The theory does provide some lovely explanations about my own life. I can think about people and experiences in terms of quality and it makes sense. I know someone who always watches incredibly bad movies that I can't watch without cringing, yet this person does not notice at all. Yet despite that lack of static quality this person does have an immense amount of dynamic quality, which is I think what draws other people to them. It's nice to be able to give this trait a name, and I think this name satisfies the properties better than any other word I could've come up with.
Traveling can be phrased in words of the theory as well. Particularly my cycling trips: when I first started doing cycling trips, everything was new. Every day was a new experience, with nothing planned and I never knew what would happen that day. It was absolutely at the cutting edge of experience. Pure, dynamic, quality. As time went by though, that dynamic quality turned into a pattern. I learned what I liked about the trip and optimized for that. I circumvented the stumbling blocks and became better at doing cycling trips, but at the same time the novelty was gone. I knew the country, I knew the routine, I had a pretty good of all the possible events that could occur to me on any given day. Dynamic quality had turned into static quality. It is by no means a bad thing, but it's also something that's no longer evolving. It's a comfortable, fixed pattern. But it's not the same as dynamic quality. To get that feeling back I will need to find my beginner's mind again. I think I will have to visit a new country, or countries, to rediscover dynamic quality on cycling trips.
Girlfriend trips can be phrased in this terminology as well. Whenever I'm traveling together with my girlfriend it feels like she acts as a tether, or an anchor, to the static quality that binds us together. The things we both like, the things we both want to experience are the common factor between us, and it tends not to vary even when we are traveling. It's the thing that binds us together, which, although it evolves, it evolves slowly, so I would call those values static. For me this means that when she and I are traveling together, I feel very much at rest and at peace, comfortable in my static quality. I think it's more difficult to discover dynamic quality that can be enjoyed as a pair, but when you do, that experience is all the more intense.
For example, yesterday we arrived at a new place and had to go out for food in the evening. It was getting dark and it was Sunday, so not many places were open and we were in an unfamiliar environment. The situation was something that I found quite enjoyable, since everything felt new and dynamic.

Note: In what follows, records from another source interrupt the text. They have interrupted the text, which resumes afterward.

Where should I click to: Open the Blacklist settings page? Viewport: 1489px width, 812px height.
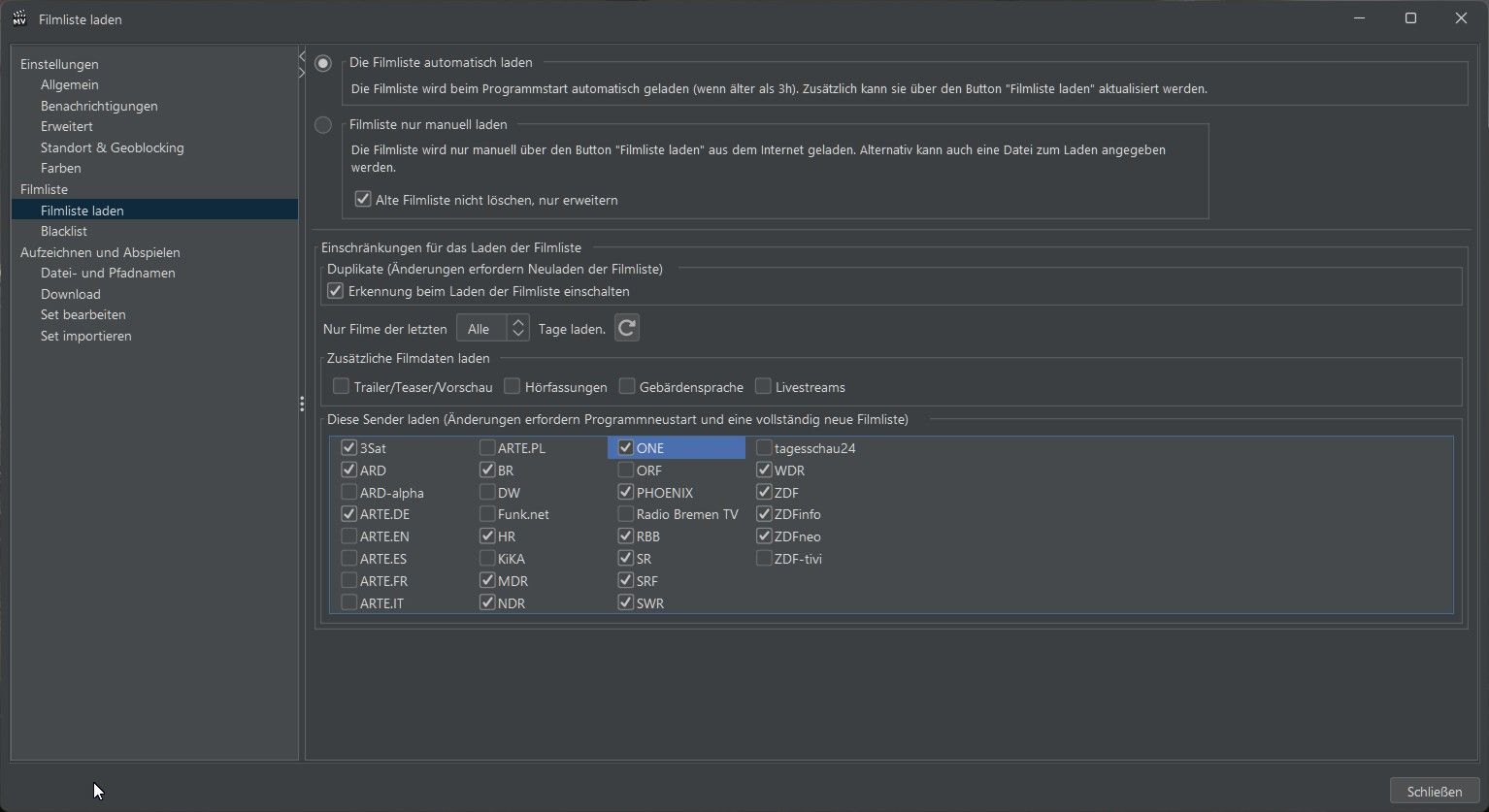[64, 231]
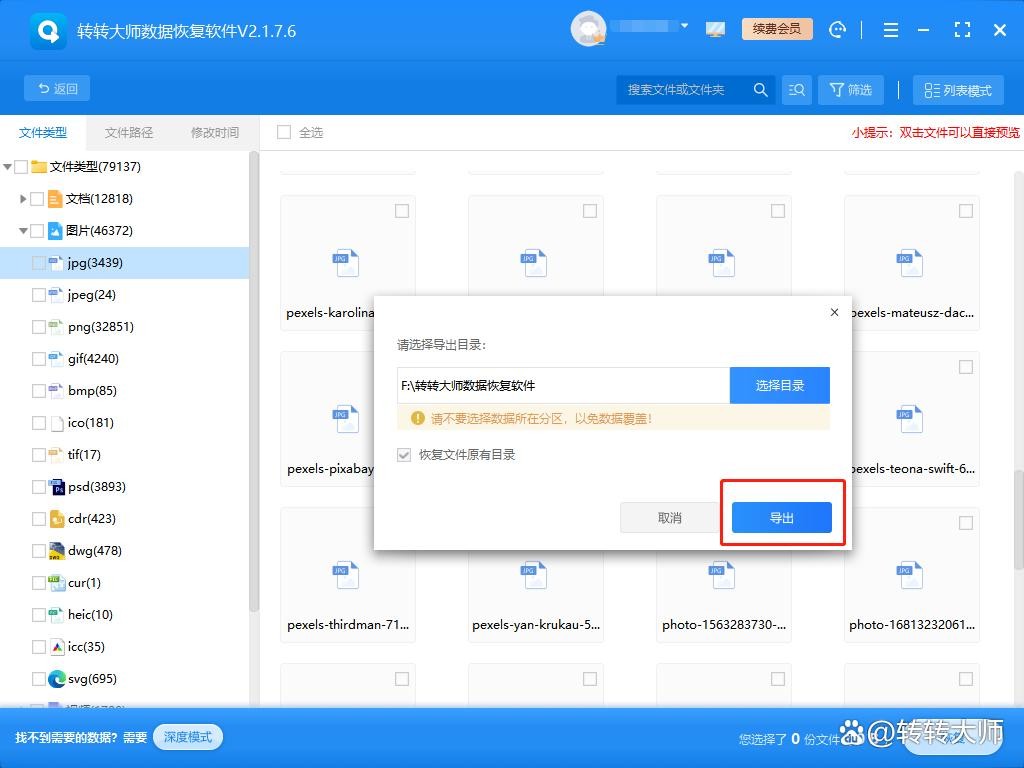
Task: Click the customer service icon in title bar
Action: tap(838, 30)
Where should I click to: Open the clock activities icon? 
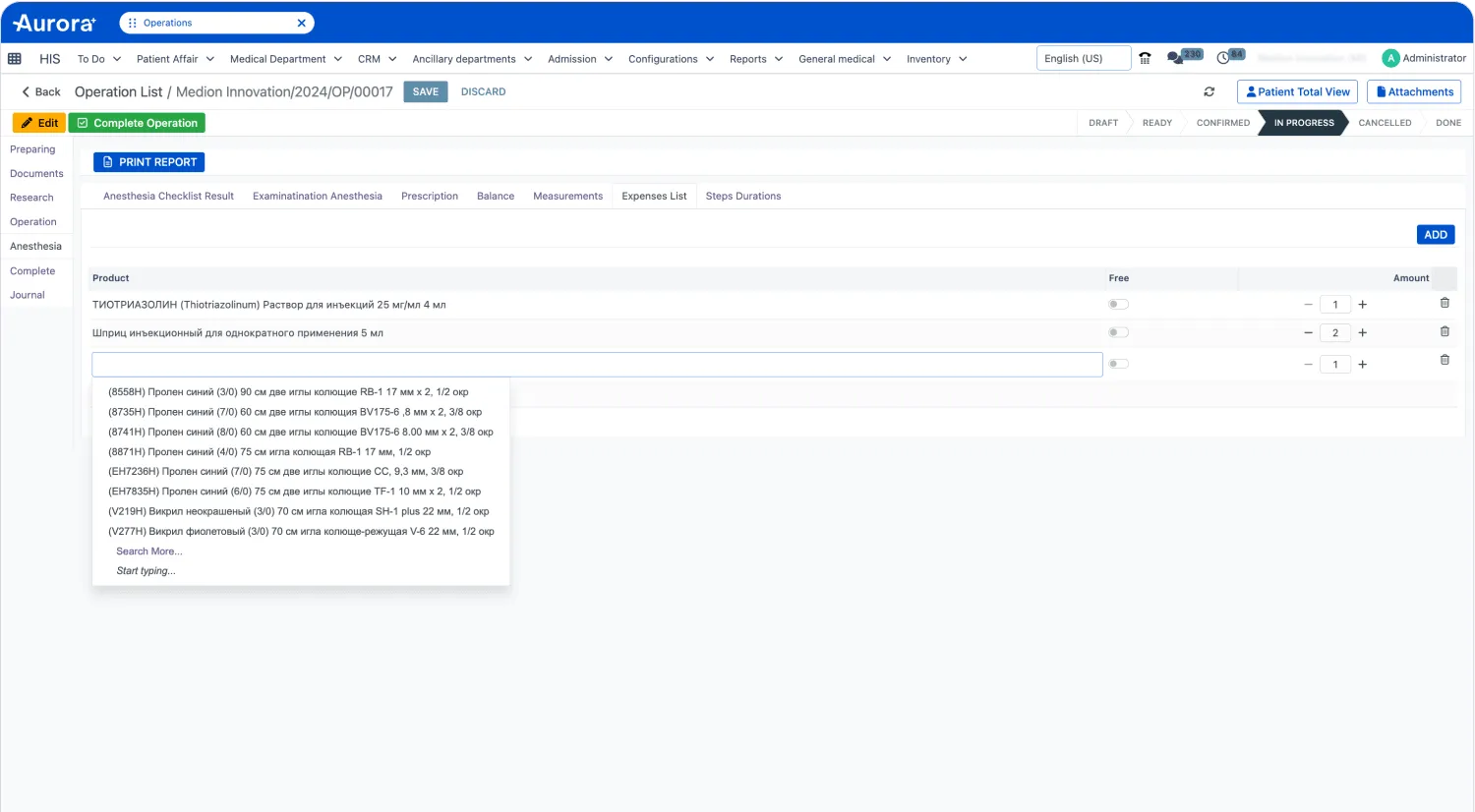pos(1223,58)
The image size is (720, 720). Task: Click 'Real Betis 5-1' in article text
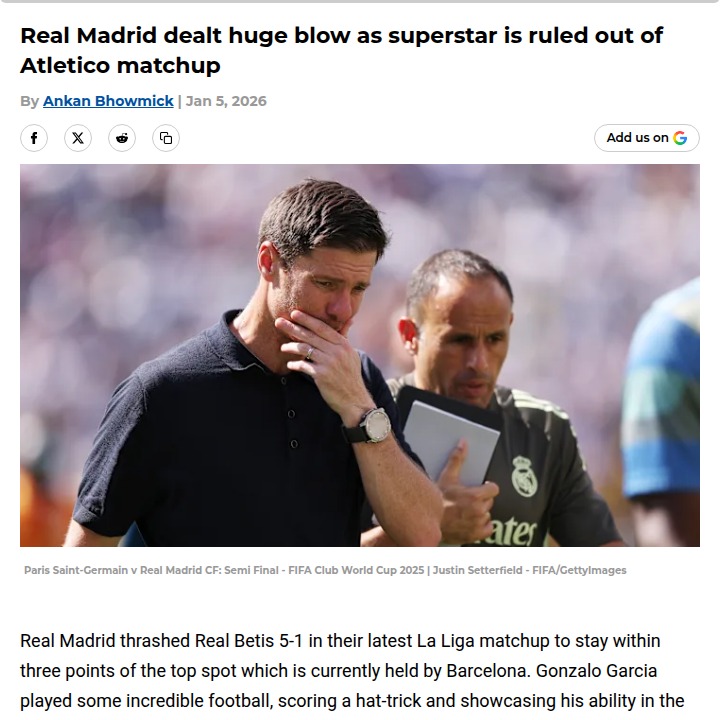coord(249,641)
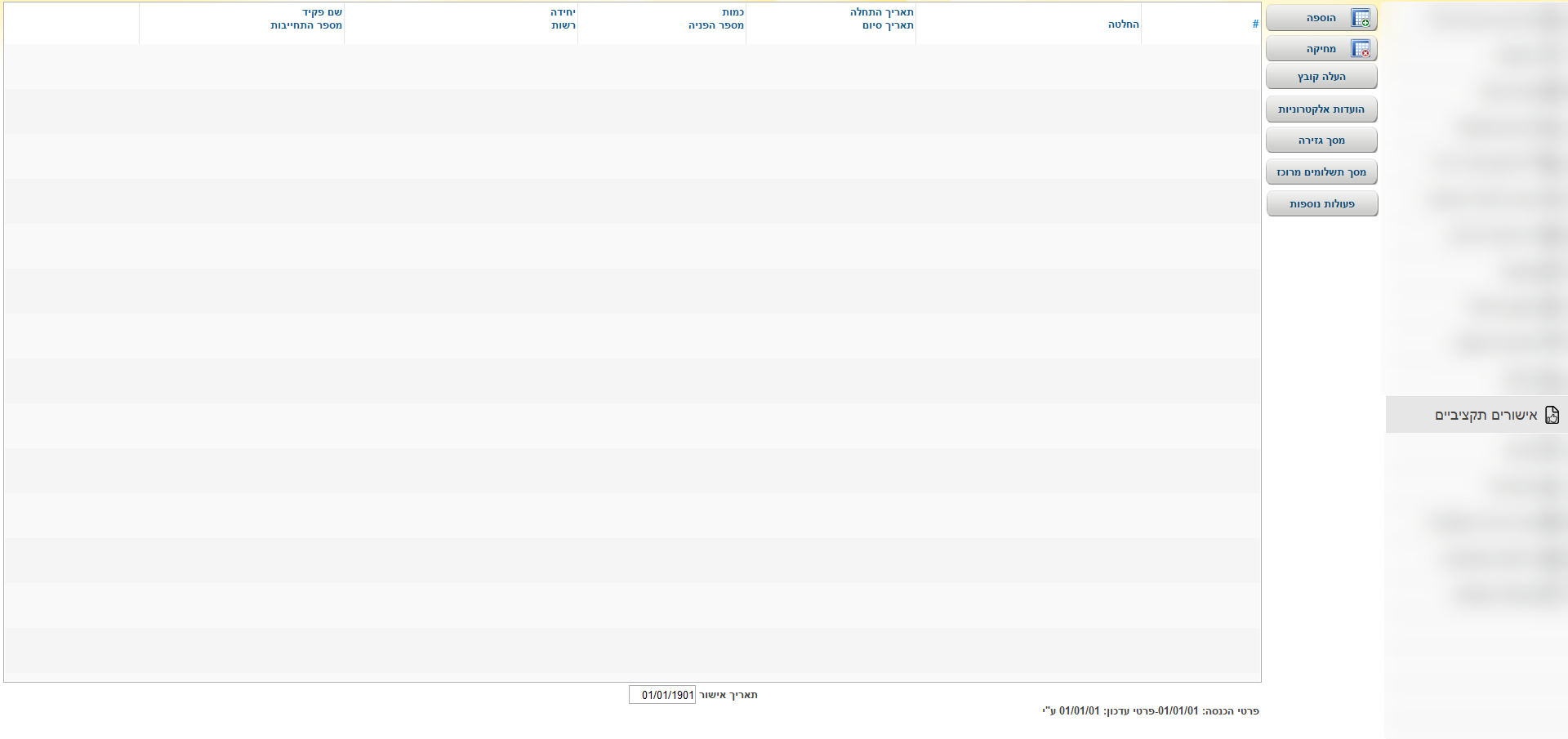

I'm not sure my girlfriend was in the same mindset as me though, because it's very easy to get hung up on the static quality patterns that we're used to.
But sometimes, when the moment is right, we find ourselves in a situation that maximizes dynamic quality in a way that pleases both of us, like when we saw the eagle rays when diving. Swimming under water against the current was something neither of us were used to, and the environment there was sufficiently different from a regular dive that it forced us to recognize the dynamic quality of the situation. Because we share the same static values that brought us into that situation I think we were both able to enjoy the dynamic quality of it in the same way. That's what made it powerful.
I'm not quite finished with the second book. Perhaps it'll turn everything on its head in the end and what I just wrote might make no sense. But it feels like a good addition to my mental world image. Let's see if it'll hold up over time and experience.